Comedy Central is considering using a rotating cast of hosts on “The Daily Show” after the program returns from hiatus following Trevor Noah’s departure in December, three people familiar with the matter said. The Paramount Global-backed cable network is developing a variety of options, some of these people said, and it’s unclear whether the plans have been finalized. The network said it intended to put the show on hiatus after Trevor Noah’s broadcast, which ended on December 8, and plans to bring it back on January 17 as part of what the network called a “reinvention.”
In the night arena, succession is not so easy. According to people familiar with the situation, Noah’s decision to leave surprised many of the show’s producers and executives, which means Comedy Central won’t have much time to ponder the direction of the show without him.

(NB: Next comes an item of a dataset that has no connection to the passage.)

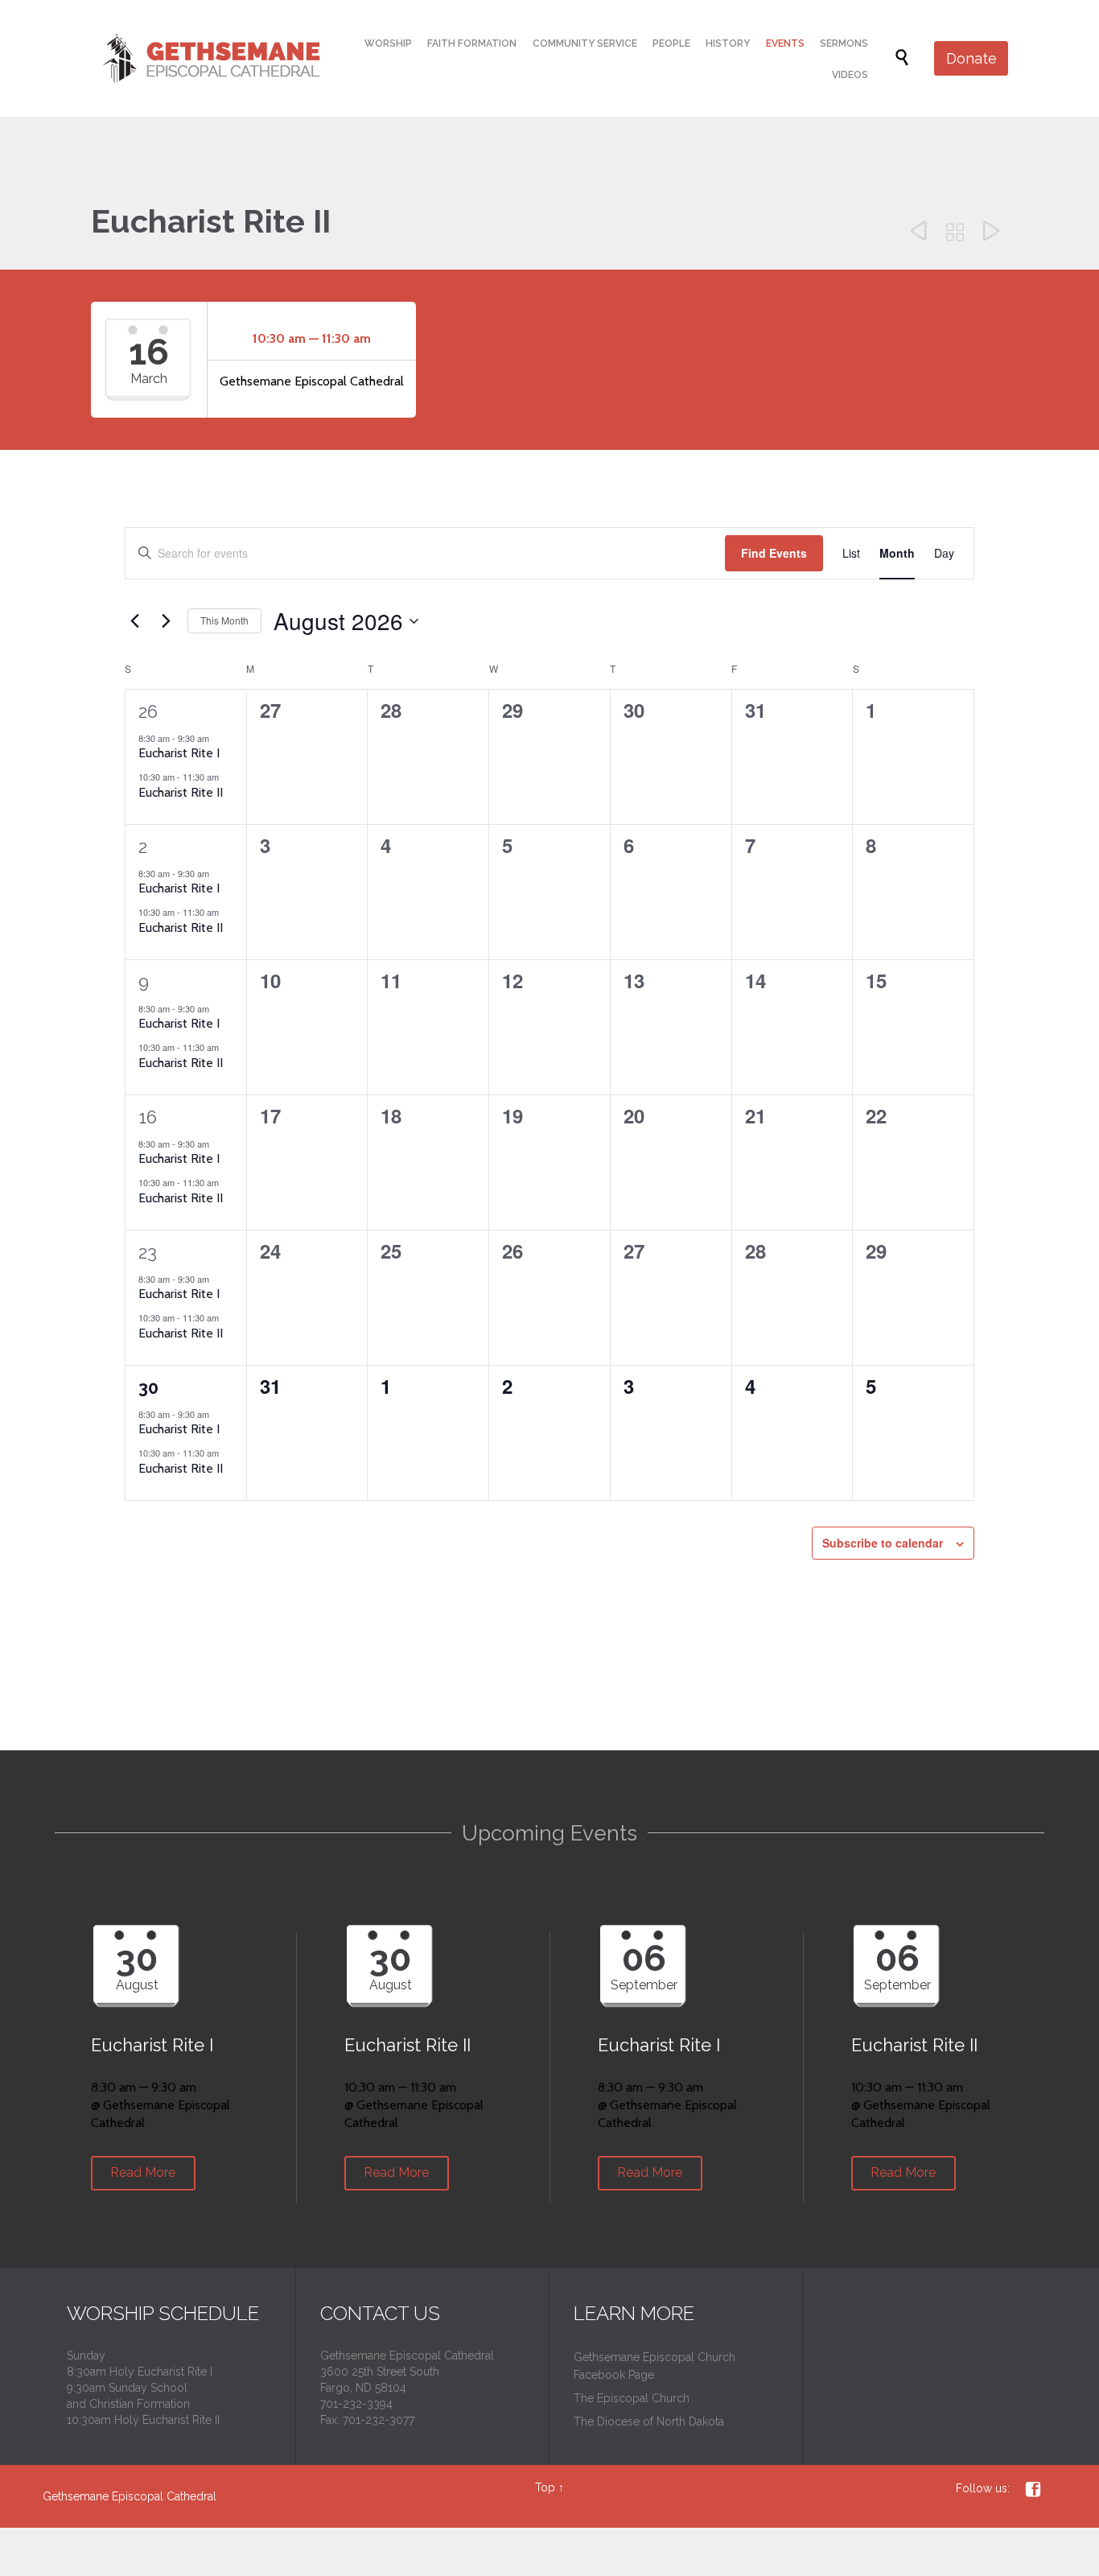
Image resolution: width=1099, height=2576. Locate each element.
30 (148, 1387)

Comedy Central He faced a similar dilemma in 2015, when Jon Stewart announced his intention to step down in February of that year. However, the execs had months of notice before finalizing the signing, allowing them to consider the show’s anchor prospects — who at the time included Samantha Bee — or outsiders (Tina Fey and Amy Poehler were among those considered in the running). time).
Comedy Central declined to comment on executives. “Over time, we will move on to the next season of ‘The Daily Show,’ and all of our amazing reporters will be at the top of this list,” the network said in a previous statement. In the meantime, we will focus on honoring Trevor and thanking him for his many contributions.
Some of the “Daily Show’s” comics fan base is now paying attention, with two people familiar with the matter speculating that reporter Roy Wood Jr. or announcer Jordan Klepper (who once hosted a program after “The Daily”) could succeed. Noah. Wood recently jumped to CAA for representation, feeling he needed a new attorney to take his career to new heights. But the show has other featured actors, including Desi Lidich and Ronnie Ching.
In a different era, TV networks love to commission behind-the-scenes series. These days, some are open to public screening of new candidates. Fox News Channel, for example, relied on rotating hosts on multiple programs after an anchor or co-host left.